While the IRS, in (PLR 201719018), has recently ruled “that a charity’s planned pet therapy program, which would bring trained therapy dogs to visit hospital patients and elderly nursing home residents, furthers charitable purposes under Section 501(c)(3),” that ruling does not consider or even mention public health concerns related to such programs.
“In support of its ruling, the IRS cited revenue rulings concluding that providing services to hospital patients and other individuals suffering distress in an effort to east that distress and provide them comfort furthers charitable purposes . . . [and] that activities designed to meet the special needs of the elderly may further charitable purposes.” See Pet therapy program is a Section 501(c)(3) charitable activity, IRS rules (citations omitted).
However, no matter how well intended and “charitable” these programs are, there are serious potential public health risks from exposure of elderly, sick, immunocompromised patients to zoonotic diseases that pets can carry and transmit. See, e.g., “Diseases you can share with your pets” previously discussed.
Those in the veterinary community understand these risks, as noted by Dr. Lucas Pantaleon, stating, the “[r]isk of zoonoses also arises with therapy dogs in human hospitals. The dogs go through screening but could bring zoonoses from the hospital back into the community.” See “Speaker: Animal hospitals must practice infection control” reported by Katie Burns, June 1, 2017.
Researchers at Tufts University recently published the results of a “survey of United States hospitals, eldercare facilities and therapy animal organizations revealed their health and safety policies for therapy animal visits varied widely, with many not following recommended guidelines for animal visitation.” See, “Could Therapy Animal Visitation Pose Health Risks at Patient Facilities?”, June 19, 2017.
The survey included “responses from 45 eldercare facilities, 45 hospitals, and 27 therapy animal organizations across the country on their existing policies related to animal health and behavioral prerequisites for therapy animals and Animal-assisted intervention (‘AAI’) programs.”
Alarmingly, researchers found that many programs had deficient preventive guidelines to at least minimize the potential exposure of zoonotic pathogens from pets to people, finding:
AAI programs have a potential risk of transmission of zoonotic disease—diseases spread between animals and people. This risk is especially high when health, grooming and handwashing protocols are not carefully used. Another potential risk could come from therapy animals eating raw meat-based diets or treats, which are at high risk of being contaminated with bacteria such as Campylobacter, Salmonella and Cryptosporidium. These pathogens may pose risks to both humans and animals, and especially immunocompromised patients.

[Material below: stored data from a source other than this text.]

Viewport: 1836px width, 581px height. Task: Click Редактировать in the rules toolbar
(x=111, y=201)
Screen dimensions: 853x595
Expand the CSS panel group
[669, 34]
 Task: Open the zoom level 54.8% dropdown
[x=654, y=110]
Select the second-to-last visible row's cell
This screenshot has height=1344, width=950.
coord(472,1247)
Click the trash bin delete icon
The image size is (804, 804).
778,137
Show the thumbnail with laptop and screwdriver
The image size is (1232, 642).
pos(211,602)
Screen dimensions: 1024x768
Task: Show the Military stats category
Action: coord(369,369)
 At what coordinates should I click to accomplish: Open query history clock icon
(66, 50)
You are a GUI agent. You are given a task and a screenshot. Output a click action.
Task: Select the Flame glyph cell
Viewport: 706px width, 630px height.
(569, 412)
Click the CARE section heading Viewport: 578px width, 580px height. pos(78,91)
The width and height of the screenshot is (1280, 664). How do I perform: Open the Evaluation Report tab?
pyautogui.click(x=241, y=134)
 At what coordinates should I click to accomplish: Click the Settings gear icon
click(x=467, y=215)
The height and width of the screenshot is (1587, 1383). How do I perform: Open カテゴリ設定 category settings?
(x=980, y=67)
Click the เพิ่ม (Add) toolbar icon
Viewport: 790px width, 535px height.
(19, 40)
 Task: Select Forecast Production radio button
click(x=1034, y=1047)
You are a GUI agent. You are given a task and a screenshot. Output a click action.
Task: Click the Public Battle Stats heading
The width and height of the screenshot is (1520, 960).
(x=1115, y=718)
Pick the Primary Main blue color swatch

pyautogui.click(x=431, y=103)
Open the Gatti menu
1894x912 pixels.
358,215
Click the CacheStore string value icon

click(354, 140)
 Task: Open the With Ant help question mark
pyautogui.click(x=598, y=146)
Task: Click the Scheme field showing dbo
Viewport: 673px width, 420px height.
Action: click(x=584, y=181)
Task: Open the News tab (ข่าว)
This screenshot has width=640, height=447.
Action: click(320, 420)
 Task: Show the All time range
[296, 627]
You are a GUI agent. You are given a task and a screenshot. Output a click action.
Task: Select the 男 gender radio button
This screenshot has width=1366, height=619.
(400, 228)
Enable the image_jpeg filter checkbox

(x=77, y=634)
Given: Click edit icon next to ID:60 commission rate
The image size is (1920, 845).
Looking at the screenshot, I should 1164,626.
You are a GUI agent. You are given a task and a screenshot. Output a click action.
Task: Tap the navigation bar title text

Zoonotic disease transmission has also been reported in people contracting salmonella from backyard poultry, where almost one third of the 790 victims confirmed by the Centers for Disease Control and Prevention “are children younger than 5 years old.” See “Salmonella victims from backyard flocks more than double,” Food Safety News, July 14, 2017.
The human-animal bond benefits both people and animals, especially the elderly and children, and should be encouraged. However, proper protocols and controls should be in place to keep everyone healthy.